>> Start Supplied text

FIG. 6 shows a first step in setting up the exemplary dispensing device for use, where slidable element 32 has been pulled to the rear and the medium to be dispensed moves from container 2 into dispensing conduit 12. Clamping elements 18 have moved apart, due to (i) the resilience of the pivot element as well as (ii) pressure from the medium now moving through dispensing conduit 12.

A second set-up step of the exemplary device is depicted in FIG. 7, where slidable element 32 has now again moved forward, as shown by arrow D, and as a result, clamping elements 18 have pressed dispensing conduit 12 shut between them, resulting in the outer end 14 of dispensing conduit 12 having been severed or cut off along cutting line C.

As shown in FIG. 8, when annular slidable element 20 is now once again moved away from clamping elements 18 back towards container 2, clamping elements 18 open and the medium M can be dispensed from container 2 via the now created opening in dispensing conduit 12 (as shown by the arrow).

By moving annular slidable element 32 once again forward (away from container 2) as shown by arrow D, clamping elements 18 once again moved toward each other in the directions of arrows E, as shown in FIG. 9A, whereby they then press dispensing conduit 12 shut. Because the medium is now closed off in a substantially air-tight manner, no air (or other gasses in the surrounding environment) which could potentially cause the medium to dry out, or that would otherwise adversely affect the medium, can enter.

>> End Supplied text
>> Start Information supplied

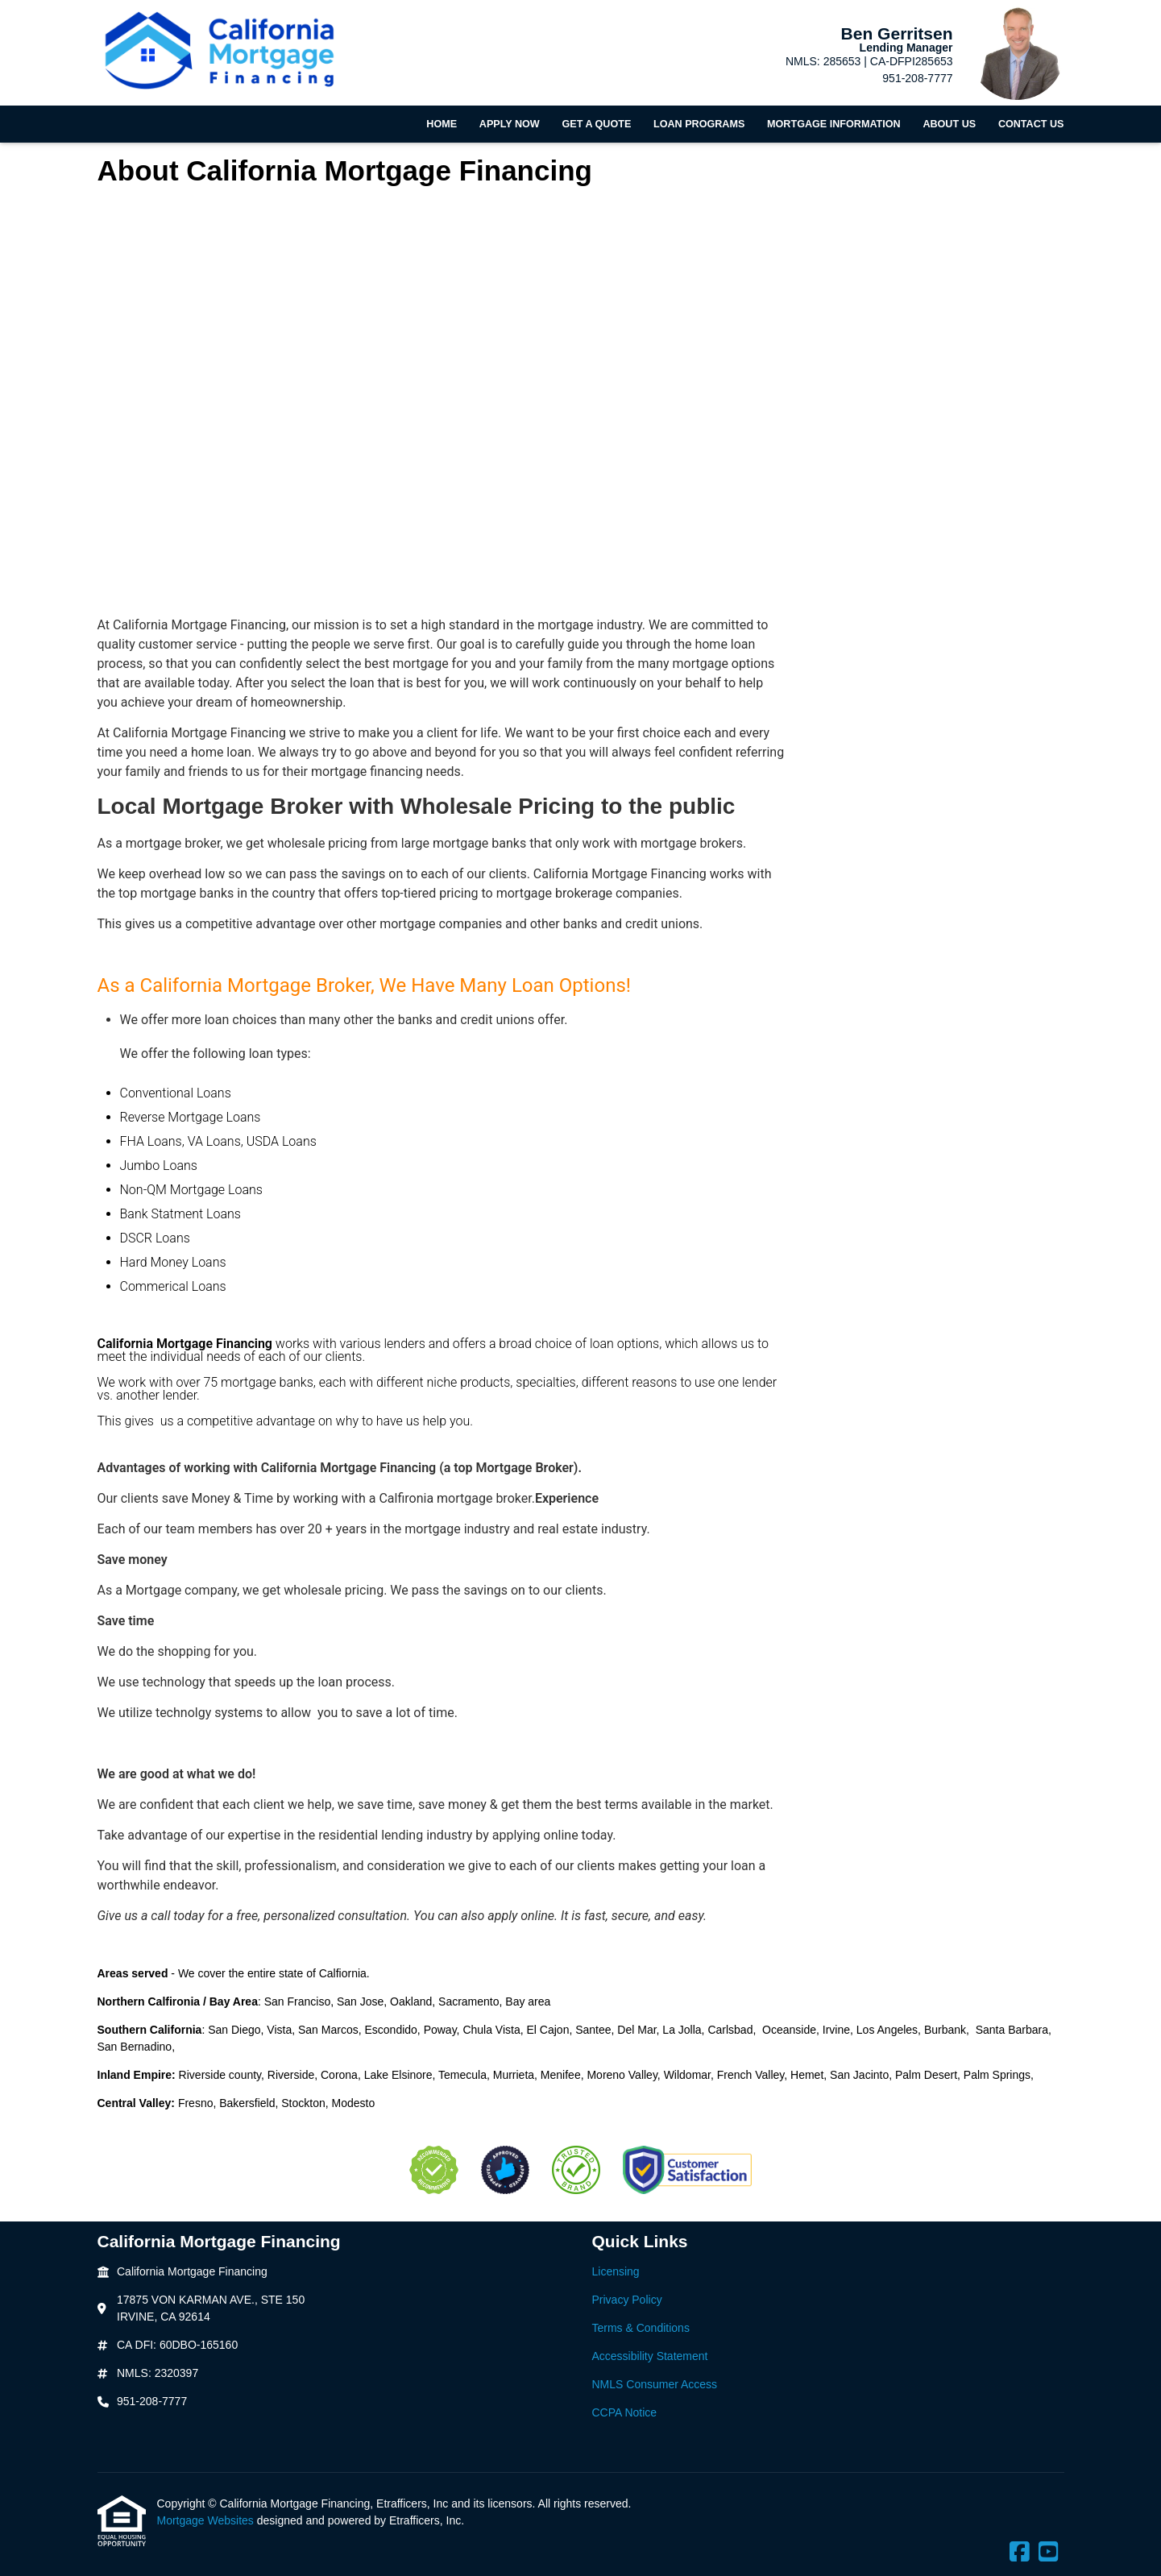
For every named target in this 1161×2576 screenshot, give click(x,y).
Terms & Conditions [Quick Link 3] (641, 2327)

>> End Information supplied

_Given exercise 1_
According to the dispensing-device text, why do the clamping elements move apart in the first set-up step shown in FIG. 6? Answer in one to three sentences.
_Given exercise 2_
In the dispensing-device text, rewrite the passage that begins at the words "FIG. 6 shows" and stops after "through dispensing conduit 12.", swapping "medium" for "fluid" each time it appears.
_Given exercise 3_
Carry on writing the dispensing-device text, starting after its last sentence.

_Exercise answer 1_
The clamping elements move apart for two reasons: the resilience of the pivot element and pressure from the medium now moving through dispensing conduit 12.

_Exercise answer 2_
FIG. 6 shows a first step in setting up the exemplary dispensing device for use, where slidable element 32 has been pulled to the rear and the fluid to be dispensed moves from container 2 into dispensing conduit 12. Clamping elements 18 have moved apart, due to (i) the resilience of the pivot element as well as (ii) pressure from the fluid now moving through dispensing conduit 12.

_Exercise answer 3_
As noted above, in exemplary embodiments of the present invention, a preform of the dispensing device can be injection molded and then the preform can be treated in some way post-molding to create the final device which contains a flexible dispensing conduit. FIG. 10 illustrates an example of this process. FIG. 10A shows an injection-molded preform 6 that includes coupling means 8. FIG. 10B shows a cut-away view of this preform. When the preform is stretched, as described above, a substantially thin-walled dispensing conduit 12 with an outer end 14 can be formed, as shown in FIGS. 11A and 11B.

FIG. 12A shows a container 2 with base 38 and neck 40 on which a cap 42 is provided. As shown in FIG. 12B, when 42 is removed from neck 40 of container 2, dispensing conduit 12 is visible. Dispensing conduit 12 thus provides a nozzle to container 2 by which a medium contained therein can be dispensed.

FIGS. 13-15 show successive steps for setting up container 2 with nozzle 1 for use, as shown in FIG. 12B. When container 2 is placed with nozzle 1 in, for example, dispensing apparatus 62 (as shown FIG. 18), container 2 is, for example, situated horizontally as shown in FIG. 13. In a stored configuration, dispensing conduit 12 is compressed and held behind clamped-together clamping elements 18. Clamping elements 18 can be operated, for example, using a handle 36 via rod mechanism 34.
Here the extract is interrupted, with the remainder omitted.